A.S. elections near end as candidates struggle to find audience
The scent of fresh baked macadamia chocolate chip cookies wafted through the air of the Cayton Center lounge as students gathered in groups filling the room. The cookies weren’t the only thing out of the ordinary; the candidates running for next year’s Associated Students board were holding their official meet and greet, but just like the free cookies meant to lure in the surrounding students, few were taking notice to them. The AS elections kicked off on March 25 when candidates officially announced their campaigns to the SMC student voting public, giving candidates only two weeks to campaign and reach out to students with their platforms. They were given only a few days notice for their debate on Tuesday, March 31, in which student Precious Onuohah asked candidates “How are you supposed to relate to the students, and come impact with the students, when the majority of us don’t know who you guys are?”
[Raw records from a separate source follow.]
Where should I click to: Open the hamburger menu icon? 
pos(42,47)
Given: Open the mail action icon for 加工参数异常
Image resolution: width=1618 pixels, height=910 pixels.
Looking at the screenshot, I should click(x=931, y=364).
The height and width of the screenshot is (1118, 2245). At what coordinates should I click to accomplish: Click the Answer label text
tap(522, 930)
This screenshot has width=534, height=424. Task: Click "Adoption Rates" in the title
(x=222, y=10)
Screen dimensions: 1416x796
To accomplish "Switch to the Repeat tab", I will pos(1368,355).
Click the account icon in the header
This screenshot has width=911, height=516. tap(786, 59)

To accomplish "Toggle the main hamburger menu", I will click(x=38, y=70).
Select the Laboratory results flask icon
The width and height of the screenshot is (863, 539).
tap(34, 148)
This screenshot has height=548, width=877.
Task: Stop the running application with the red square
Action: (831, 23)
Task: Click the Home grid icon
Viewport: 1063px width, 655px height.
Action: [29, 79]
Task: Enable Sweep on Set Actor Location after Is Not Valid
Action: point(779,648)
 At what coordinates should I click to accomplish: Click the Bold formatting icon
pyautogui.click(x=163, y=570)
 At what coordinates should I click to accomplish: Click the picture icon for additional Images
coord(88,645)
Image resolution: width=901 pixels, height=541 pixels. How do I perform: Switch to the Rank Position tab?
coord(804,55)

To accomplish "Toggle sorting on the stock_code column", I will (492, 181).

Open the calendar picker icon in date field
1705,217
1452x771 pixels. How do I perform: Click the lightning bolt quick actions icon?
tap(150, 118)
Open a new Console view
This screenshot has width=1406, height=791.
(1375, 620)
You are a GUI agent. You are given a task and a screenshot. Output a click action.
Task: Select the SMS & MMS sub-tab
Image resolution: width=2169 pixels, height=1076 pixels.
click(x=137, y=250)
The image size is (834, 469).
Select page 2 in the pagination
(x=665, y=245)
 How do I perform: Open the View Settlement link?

Vice presidential candidate Kevin Picard on the HI-Five slate said yesterday at the meet and greet, “How many students on campus knew about the debate?” He expressed a concern many candidates did for outreach and publicity in the AS.
Jonathan Eady, running for student trustee on the Reading Rainbow slate, thought there needed to be a more “boots on the ground” approach to publicity for elections and the lowly applied Student Success Awards.
“I think the students should have more time to vet and look at their candidates and see what they have to offer,” said Eady. “I think when it comes to informing the students, there shouldn’t be much push-backs against letting students know what’s available as far as opportunities for them.”
Second-year SMC student Hessel Pineda believes that the lack of participation in elections lies with voters. “These things [election turnouts] are never really high because people never really take this seriously in the sense that they don’t really pay attention," he said. “I’d like to think that they [college students] are interested, there are some people that are interested in what happens in the elections. That is only if they are taking everything that they do here seriously.”
Though there are three candidates running for president, seven of the other candidates are running unopposed, while the position of director of advocacy has no candidates running for it.
Former director of outreach Robert Espinoza, who had the most votes of any candidates in last year’s elections, said “I think they could be doing a lot more. I remember last year I was here every single day getting more votes.”
Last year, candidates had almost an entire month to build their platforms and campaign. Candidates made and posted signs, posters, buttons, and even campaigned in matching t-shirts.
Inter-Club Council Chair Maya Kaitel, who is also the chair of the elections committee, said the short amount of time given to campaigning and elections is not something out of the ordinary. “A lot of that [one week of campaigning] is just to do with timing. Spring break is happening super soon, and we want it to happen before spring break so candidates can get some time to get oriented to spend some time in the office, look into their positions, all that,” she says. “If we do it after spring break, we’re worried they’re not really gonna have that much time.”
Voting for the AS elections is open online through Corsair Connect until 11:59 p.m. on Thursday April 9. If students vote at a designated polling place on campus between 10 a.m. and 4 p.m. by the last day of voting, they receive a free snack.